Tuesday, May 26, 2009

Inspiration: Gustave Boulanger & Jules-Joseph Lefebvre

19th century Paris was a mecca of sorts for the arts. The flagship of the educational system was École des Beaux-Arts; however it was only open to male students of French citizenry, so several smaller academies were born. Many of these academies were open to all who could afford the tuition, regardless of gender or nationality. One such academy was Académie Julian. In the late 1800's many of the American's that went to study in Paris were attracted to Julian and the dual teachings of Gustave Boulanger and Jules-Joseph Lefebvre. Of these American's, several would eventually return to their native shore and bring schools like the Art Students league in New York to the forefront of traditional art training.

Teaching at
Académie Julian was nearly always done by pairs of teachers, alternating months of critique, these pairings were not always harmonious. This was not the case with Boulanger and Lefebvere however. One American student noted "The training they enforce is liberal; their methods and their manner are never insisted on.... The one insists on finesse of line and of articulation; the other on the energy of expression and individuality of the model; so these two men supplemented each other."

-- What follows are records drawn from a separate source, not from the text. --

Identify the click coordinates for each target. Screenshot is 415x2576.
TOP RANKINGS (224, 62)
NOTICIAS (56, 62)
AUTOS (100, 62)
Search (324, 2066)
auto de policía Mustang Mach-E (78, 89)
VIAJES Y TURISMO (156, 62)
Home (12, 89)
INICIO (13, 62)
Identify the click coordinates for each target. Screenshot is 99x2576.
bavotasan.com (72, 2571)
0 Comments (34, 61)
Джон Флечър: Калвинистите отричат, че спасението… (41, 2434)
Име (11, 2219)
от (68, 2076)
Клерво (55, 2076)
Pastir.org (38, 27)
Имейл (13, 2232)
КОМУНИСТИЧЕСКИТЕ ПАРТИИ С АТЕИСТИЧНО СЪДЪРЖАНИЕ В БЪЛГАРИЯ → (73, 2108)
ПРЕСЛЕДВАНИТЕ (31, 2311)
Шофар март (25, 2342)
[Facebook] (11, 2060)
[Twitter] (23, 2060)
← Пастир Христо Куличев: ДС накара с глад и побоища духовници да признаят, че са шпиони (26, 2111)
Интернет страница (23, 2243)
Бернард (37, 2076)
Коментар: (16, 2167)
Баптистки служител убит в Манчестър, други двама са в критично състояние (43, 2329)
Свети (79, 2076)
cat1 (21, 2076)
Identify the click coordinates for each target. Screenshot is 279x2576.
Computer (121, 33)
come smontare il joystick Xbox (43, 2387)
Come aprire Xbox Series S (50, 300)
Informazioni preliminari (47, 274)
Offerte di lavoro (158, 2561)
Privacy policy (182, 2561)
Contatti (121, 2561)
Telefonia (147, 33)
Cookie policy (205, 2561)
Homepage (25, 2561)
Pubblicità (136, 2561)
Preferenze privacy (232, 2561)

Among their students were George Bridgman, Frank Vincent Dumond, John Henry Twachtman, Edward Tarbell etc.

For more information check out "The Lure of Paris" by H. Barbara Weinberg

Gustav Boulanger "The Slave Market" (1888) "Reception of an Emir" (1871)

Jules-Joseph Lefebvre: "Ophelia" (1890) "The Japonaise" (1882)


arnie said...

i'm sorry i didn't go to college and take art studies. should've listened to my mom...

that's was insiteful. do you ever incorporate this knowledge, as an instructor at watts? because just reading that, gives me a greater appreciation of what i do. or trying to do..

peace out

Anonymous said...

I have read much about Gerome's Roman Slave Market. His popularity and influence seemed omnipresent. Boulanger's Slave Market is much more interesting and just as provocative.